Rewrite the data below as a numbered list, starting at the line with "Open the Learn section in the sidebar" and running to the end of the data. Drop the blank lines and leave the pictures out.

______________________________

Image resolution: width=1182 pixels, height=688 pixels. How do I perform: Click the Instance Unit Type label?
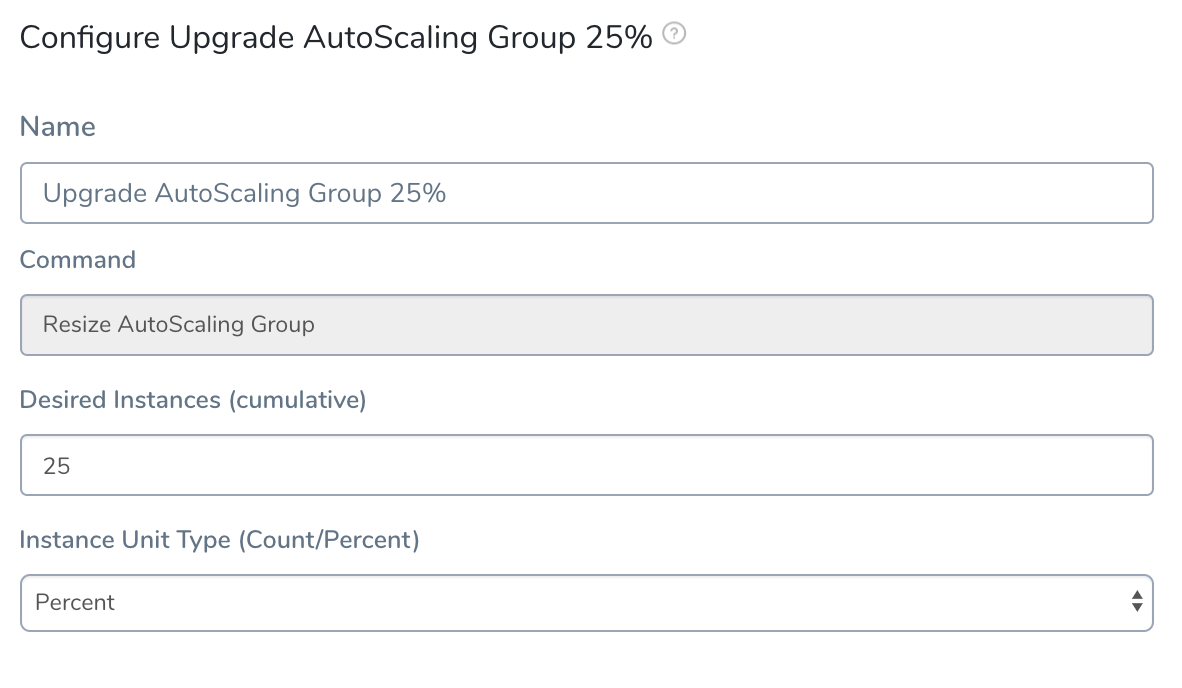point(219,540)
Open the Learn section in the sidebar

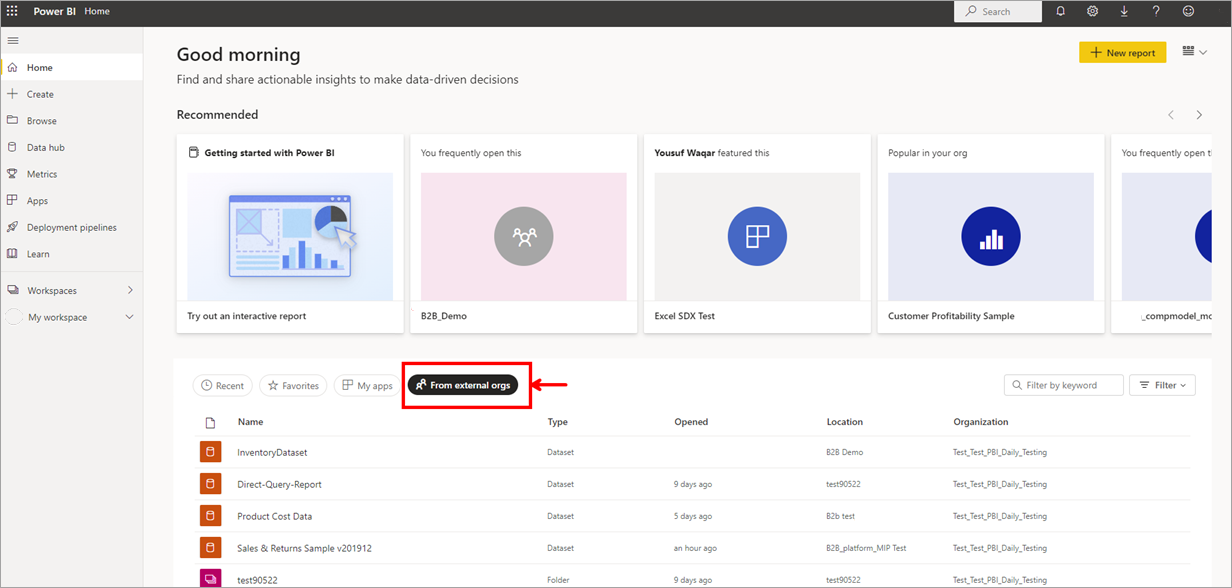37,254
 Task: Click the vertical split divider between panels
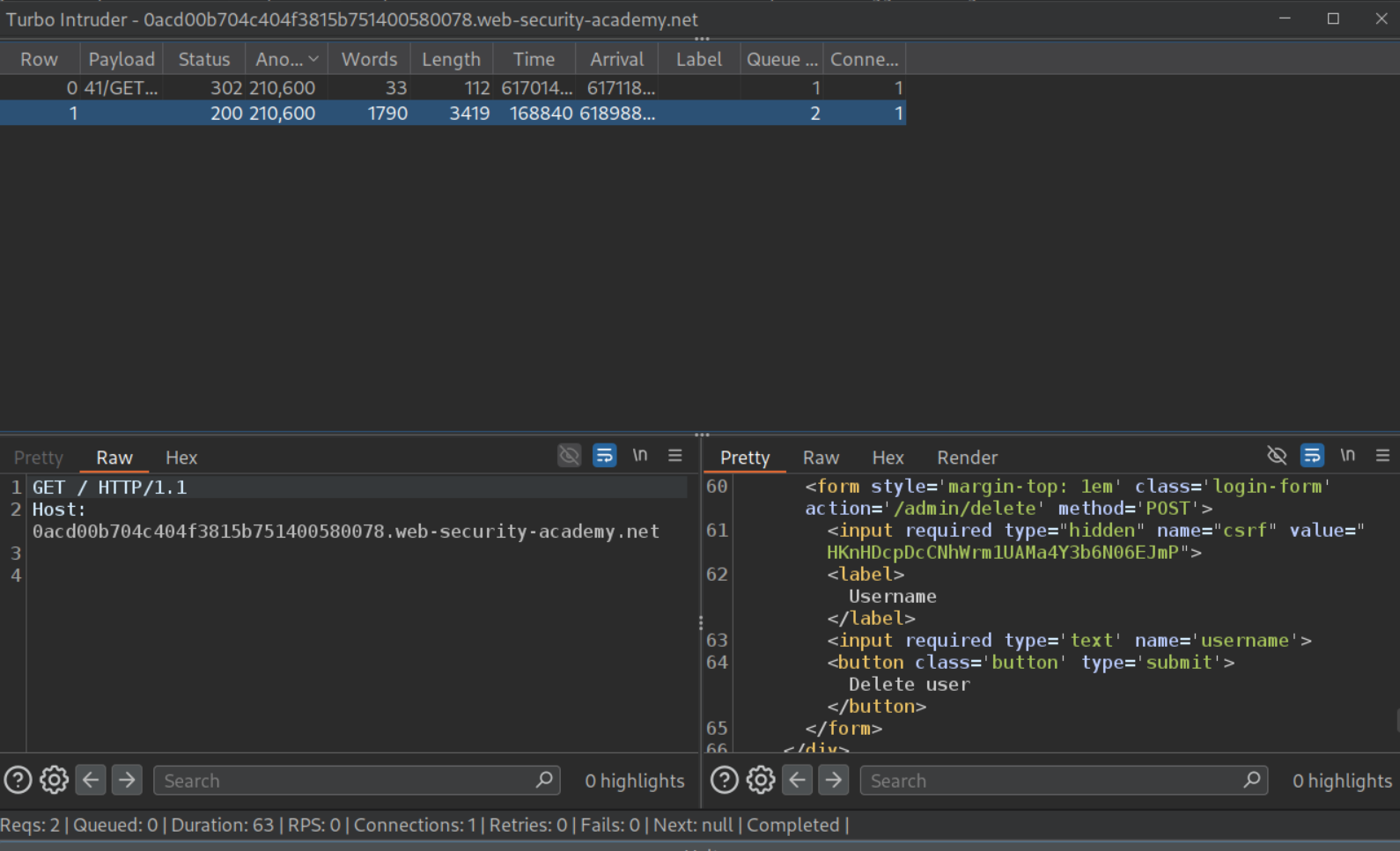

______________________________

● Response below
1. Open the Learn section in the sidebar
2. 37,254
3.  Task: Click the vertical split divider between panels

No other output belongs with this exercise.